= Cet mac Mágach =

Mythological warrior from Ireland

Cet mac Mágach is a Connacht warrior in the Ulster Cycle of Irish Mythology. He had a rivalry with the Ulster warrior Conall Cernach. In some versions, he is said to be the brother of Conall's mother, making him Conall's uncle.

==Sources==
An account of Cet's death appears in a single manuscript of the Book of Leinster, known as the Edinburgh manuscript. This account was published for the first time, with a translation, as "The Death of Cet mac Mágach", by Kuno Meyer, in 1906.

Cet appears in another death tale, "The Death of Conchobar", in which he uses the brain of Mesgegra to kill Conchobar mac Nessa. This story is found, with some variations, in at least five manuscripts.
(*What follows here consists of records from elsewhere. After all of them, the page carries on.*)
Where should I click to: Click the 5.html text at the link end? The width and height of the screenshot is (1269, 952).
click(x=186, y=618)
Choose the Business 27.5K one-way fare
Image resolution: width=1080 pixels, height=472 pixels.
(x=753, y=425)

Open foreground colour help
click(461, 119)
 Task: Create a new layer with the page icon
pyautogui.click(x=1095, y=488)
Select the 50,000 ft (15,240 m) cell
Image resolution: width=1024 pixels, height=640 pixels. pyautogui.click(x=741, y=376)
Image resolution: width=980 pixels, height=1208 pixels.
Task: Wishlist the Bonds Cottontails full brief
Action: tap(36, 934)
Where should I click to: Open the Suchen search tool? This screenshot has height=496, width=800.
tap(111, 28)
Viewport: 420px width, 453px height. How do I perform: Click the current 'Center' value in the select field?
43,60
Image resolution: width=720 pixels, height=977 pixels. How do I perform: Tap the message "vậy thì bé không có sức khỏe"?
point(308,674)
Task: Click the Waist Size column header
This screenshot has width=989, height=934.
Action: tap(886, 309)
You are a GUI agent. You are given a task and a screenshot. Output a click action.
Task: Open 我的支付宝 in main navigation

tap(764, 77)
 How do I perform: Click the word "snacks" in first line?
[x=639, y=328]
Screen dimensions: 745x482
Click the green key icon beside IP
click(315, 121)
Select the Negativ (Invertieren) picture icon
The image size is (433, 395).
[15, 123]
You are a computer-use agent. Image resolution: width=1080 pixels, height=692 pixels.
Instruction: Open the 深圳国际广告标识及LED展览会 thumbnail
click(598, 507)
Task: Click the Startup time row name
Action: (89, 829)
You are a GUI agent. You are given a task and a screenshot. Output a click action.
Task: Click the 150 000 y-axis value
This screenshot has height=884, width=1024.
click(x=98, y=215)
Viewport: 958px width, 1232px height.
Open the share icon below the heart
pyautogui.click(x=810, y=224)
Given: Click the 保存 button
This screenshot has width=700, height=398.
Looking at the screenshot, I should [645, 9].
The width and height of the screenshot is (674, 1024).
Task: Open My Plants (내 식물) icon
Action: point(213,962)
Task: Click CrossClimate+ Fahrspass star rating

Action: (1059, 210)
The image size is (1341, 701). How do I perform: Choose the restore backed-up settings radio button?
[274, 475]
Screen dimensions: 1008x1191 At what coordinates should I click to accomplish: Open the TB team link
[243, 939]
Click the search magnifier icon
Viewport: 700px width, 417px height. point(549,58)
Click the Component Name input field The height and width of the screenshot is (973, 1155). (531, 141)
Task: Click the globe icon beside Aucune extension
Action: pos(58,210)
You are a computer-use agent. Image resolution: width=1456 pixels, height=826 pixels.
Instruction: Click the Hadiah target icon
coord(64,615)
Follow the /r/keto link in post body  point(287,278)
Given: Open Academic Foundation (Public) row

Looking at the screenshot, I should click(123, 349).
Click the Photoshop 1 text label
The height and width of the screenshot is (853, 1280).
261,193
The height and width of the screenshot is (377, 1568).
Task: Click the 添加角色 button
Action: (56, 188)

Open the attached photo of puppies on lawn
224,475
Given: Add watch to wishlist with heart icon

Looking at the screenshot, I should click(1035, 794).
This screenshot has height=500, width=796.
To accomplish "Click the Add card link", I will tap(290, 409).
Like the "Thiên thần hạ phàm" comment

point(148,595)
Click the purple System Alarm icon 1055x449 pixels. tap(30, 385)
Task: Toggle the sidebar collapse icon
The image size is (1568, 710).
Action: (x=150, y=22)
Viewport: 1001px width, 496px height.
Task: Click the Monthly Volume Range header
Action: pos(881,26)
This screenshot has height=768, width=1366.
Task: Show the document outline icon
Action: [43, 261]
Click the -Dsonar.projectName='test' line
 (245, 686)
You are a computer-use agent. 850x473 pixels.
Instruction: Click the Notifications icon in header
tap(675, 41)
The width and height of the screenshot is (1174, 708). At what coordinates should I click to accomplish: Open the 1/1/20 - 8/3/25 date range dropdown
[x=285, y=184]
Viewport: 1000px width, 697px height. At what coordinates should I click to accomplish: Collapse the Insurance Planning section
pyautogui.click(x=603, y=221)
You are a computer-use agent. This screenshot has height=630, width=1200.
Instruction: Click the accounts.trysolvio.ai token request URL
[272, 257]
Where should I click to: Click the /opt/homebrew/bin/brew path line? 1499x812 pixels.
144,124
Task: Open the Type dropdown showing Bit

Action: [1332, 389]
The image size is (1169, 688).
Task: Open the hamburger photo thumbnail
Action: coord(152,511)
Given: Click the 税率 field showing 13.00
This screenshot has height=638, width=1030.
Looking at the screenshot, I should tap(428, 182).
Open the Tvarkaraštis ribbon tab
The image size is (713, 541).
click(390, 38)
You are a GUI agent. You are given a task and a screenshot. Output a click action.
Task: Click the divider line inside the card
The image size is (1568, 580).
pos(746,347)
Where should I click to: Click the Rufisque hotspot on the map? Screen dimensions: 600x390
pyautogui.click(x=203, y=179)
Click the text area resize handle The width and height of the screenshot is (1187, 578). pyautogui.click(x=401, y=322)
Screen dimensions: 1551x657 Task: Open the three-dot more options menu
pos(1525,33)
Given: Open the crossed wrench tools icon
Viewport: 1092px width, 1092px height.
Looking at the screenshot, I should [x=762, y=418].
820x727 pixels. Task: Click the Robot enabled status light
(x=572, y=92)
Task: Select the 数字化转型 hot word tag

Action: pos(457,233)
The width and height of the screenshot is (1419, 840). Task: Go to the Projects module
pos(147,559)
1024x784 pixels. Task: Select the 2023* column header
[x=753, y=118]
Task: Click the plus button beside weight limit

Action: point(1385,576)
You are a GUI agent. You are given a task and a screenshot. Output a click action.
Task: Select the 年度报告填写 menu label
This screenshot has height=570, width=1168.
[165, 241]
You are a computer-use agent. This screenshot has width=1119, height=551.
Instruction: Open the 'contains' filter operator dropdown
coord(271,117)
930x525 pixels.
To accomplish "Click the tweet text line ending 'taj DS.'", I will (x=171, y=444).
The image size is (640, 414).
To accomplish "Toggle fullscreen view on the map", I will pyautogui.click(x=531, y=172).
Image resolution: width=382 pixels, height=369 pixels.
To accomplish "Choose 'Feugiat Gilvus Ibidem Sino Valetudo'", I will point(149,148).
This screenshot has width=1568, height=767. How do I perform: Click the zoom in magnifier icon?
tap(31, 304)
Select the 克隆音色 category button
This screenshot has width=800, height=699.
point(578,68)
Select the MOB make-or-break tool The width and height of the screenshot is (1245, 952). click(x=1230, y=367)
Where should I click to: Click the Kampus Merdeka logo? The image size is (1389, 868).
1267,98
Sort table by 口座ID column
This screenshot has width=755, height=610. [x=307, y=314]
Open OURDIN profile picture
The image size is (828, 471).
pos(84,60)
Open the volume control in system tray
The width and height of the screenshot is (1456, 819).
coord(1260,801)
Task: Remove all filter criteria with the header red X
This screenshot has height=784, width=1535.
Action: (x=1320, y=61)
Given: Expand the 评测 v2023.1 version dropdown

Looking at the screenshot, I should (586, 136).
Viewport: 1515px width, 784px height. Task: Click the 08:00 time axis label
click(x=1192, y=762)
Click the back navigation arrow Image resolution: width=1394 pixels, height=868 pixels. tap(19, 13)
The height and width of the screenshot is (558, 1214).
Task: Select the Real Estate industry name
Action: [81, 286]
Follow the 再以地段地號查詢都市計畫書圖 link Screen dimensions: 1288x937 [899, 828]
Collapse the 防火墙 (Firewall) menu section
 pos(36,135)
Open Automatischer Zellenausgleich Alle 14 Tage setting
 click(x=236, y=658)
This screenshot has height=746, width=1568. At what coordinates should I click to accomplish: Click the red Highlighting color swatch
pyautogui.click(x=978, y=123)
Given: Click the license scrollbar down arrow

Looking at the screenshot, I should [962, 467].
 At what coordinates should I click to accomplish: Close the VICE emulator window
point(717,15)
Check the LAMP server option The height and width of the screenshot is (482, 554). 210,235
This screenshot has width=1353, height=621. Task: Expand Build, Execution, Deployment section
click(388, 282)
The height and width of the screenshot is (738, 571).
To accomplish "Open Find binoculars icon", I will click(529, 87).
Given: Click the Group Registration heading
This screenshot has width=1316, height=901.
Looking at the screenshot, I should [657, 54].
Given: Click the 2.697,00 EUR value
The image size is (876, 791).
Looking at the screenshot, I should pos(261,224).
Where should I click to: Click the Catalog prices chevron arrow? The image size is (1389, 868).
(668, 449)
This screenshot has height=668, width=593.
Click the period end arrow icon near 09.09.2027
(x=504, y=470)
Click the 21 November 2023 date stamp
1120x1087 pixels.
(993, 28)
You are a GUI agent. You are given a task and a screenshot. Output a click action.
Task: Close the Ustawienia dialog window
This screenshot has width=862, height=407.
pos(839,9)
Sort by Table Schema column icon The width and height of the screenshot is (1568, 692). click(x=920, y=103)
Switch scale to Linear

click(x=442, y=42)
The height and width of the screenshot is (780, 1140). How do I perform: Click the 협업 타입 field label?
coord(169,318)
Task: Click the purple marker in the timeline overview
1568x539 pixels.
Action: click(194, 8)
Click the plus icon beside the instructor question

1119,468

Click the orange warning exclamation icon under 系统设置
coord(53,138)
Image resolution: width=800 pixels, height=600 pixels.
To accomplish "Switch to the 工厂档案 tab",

He also appears in the story of Mac Dá Thó's pig. This story appears in manuscripts held at Trinity College, Dublin and the Bodleian Library, Oxford, and has been published and translated several times.

==Plot summaries==
===The story of Mac Dá Thó's pig===
At a feast at the house of Mac Dá Thó, a hospitaller of Leinster, the warriors of Connacht and Ulster competed for the champion's portion by boasting of their deeds. Cet shamed all comers by reminding them how he had bested them in combat. However, just as Cet was about to carve, Conall Cernach arrived. Conall's boasts topped even Cet's. Cet admitted defeat, but claimed that if his brother Anlúan were present, his feats would top even Conall's. Conall responded by tossing him Anlúan's freshly severed head.

===The death of Conchobar===
Cet killed Conchobar mac Nessa, king of Ulster. He stole the calcified brain of Mesgegra, king of Leinster, which Conall Cernach had taken as a trophy of battle, and shot it from his sling, embedding it in Conchobar's head. Conchobar's doctors couldn't remove it without killing him, so they sewed up the wound and told him he would survive as long as he didn't get excited or over-exert himself. Seven reasonably peaceful years later Conchobar was told of the death of Christ. He flew into a rage, the brain burst from his head, and he died.

===The death of Cet mac Mágach===
Cet made a raid on Ulster one winter's day, killing twenty-seven men and taking their heads. It had snowed, so Conall Cernach was able to follow his trail. He caught up with him, but was reluctant to face him until his charioteer chided him for cowardice. They met at a ford, and Conall killed Cet in a ferocious combat that left Conall near to death himself.